WM2022 – was soll dieses Getöse um eine Armbinde am Torwart? In dem Augenblick, da man sich in ein Flugzeug nach Katar setzt, hat man unterschrieben, dass man die Verhältnisse vor Ort akzeptiert, dass man sich den Gesetzen und der Moral des Gastgebers unterwirft. Nichts anderes übrigens, als wir von unseren Migranten aus jedem denkbaren Kulturkreis erwarten.
Und so ethisch gravierend können die Einlassungen nicht sein, so schwer können sie uns nicht fallen, geht es doch im Gegenzug nicht um die Rettung der Welt, sondern um ein paar Fußballspiele, die oft nicht das Niveau der 2. Bundesliga erreichen.
Was soll nun dieses peinliche Geziehe um die Armbinde eines Torwarts? Die Einverständniserklärung ist vollumfänglich unterzeichnet, wozu diese winzige Stichelei, die man selbst auf hochauflösenden Fernsehern nicht erkennen kann? Ablass wird auf diese Weise nicht gewährt.
Und selbst diese miniminiminimale Demonstration der moralischen Überlegenheit wird nun aufgegeben. Nicht, weil die Kataris auf die Barrikaden gegangen sind und in ihrer Wut über die Verletzung ihres Nationalstolzes die Stadien anzünden und die Hotels der Mannschaften stürmen, sondern weil der korrupte FIFA-Haufen das für unangemessen hält. Sanktionsandrohung: Eine gelbe Karte für den Torwart. Dieses Risiko ist uns nicht – und schon gar nicht den Spielern – zuzumuten. Denn für die geht es nicht um Politik oder Ethik, sondern rein um den Sport – natürlich.
Und sagt bitte nicht, dass ihr den DFB oder den WM-Gewinnler (das ‚l‘ ist wichtig) Torwart für ihre klare Kante gegen Sklaverei und Menschenrechtsverletzung auch noch loben und bewundern wolltet? Das ist sowas von erbärmlich.
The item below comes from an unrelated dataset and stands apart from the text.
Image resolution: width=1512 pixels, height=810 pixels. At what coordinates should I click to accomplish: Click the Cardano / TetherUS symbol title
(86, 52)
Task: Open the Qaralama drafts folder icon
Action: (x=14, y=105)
Man bedenke: Das DFB-Team ist nicht gezwungen worden, nach Katar zu fahren, um dort aus purer Not als Tat der Verzweiflung und des Widerstandes einem Spieler eine bunte Armbinde zu verpassen. Das erinnert an die „Hilfe, ich bin Gefangener einer Glückskeksfabrik“-Botschaft in einem Glückskeks. Man ist freiwillig, in Erwartung wirtschaftlicher Vorteile dorthin. Mit Anlauf und Vergnügen. Es ist immer wieder erschütternd, wie gering der Preis für unsere westlichen Wertvorstellungen ist.
Nicht nach Katar zu fahren, und das früh öffentlich und kategorisch Kund zu tun, wäre das einzig Richtige gewesen. Statt – für ein bisschen Fußball(!!!) – unsere scheinheilige Ethik zu verraten und das jetzt mit einem kleinen Stück bunten Stoffs umkehren zu wollen.
Da könnten wir doch die Todesstrafe wieder einführen. Nicht für Schwule, aber wie wäre es mit straffälligen Migranten, die unsere Werte und Gesetze nicht respektieren? So, wie es die Kataris tun? Ethisch halb so wild – verglichen mit einer gelben Karte.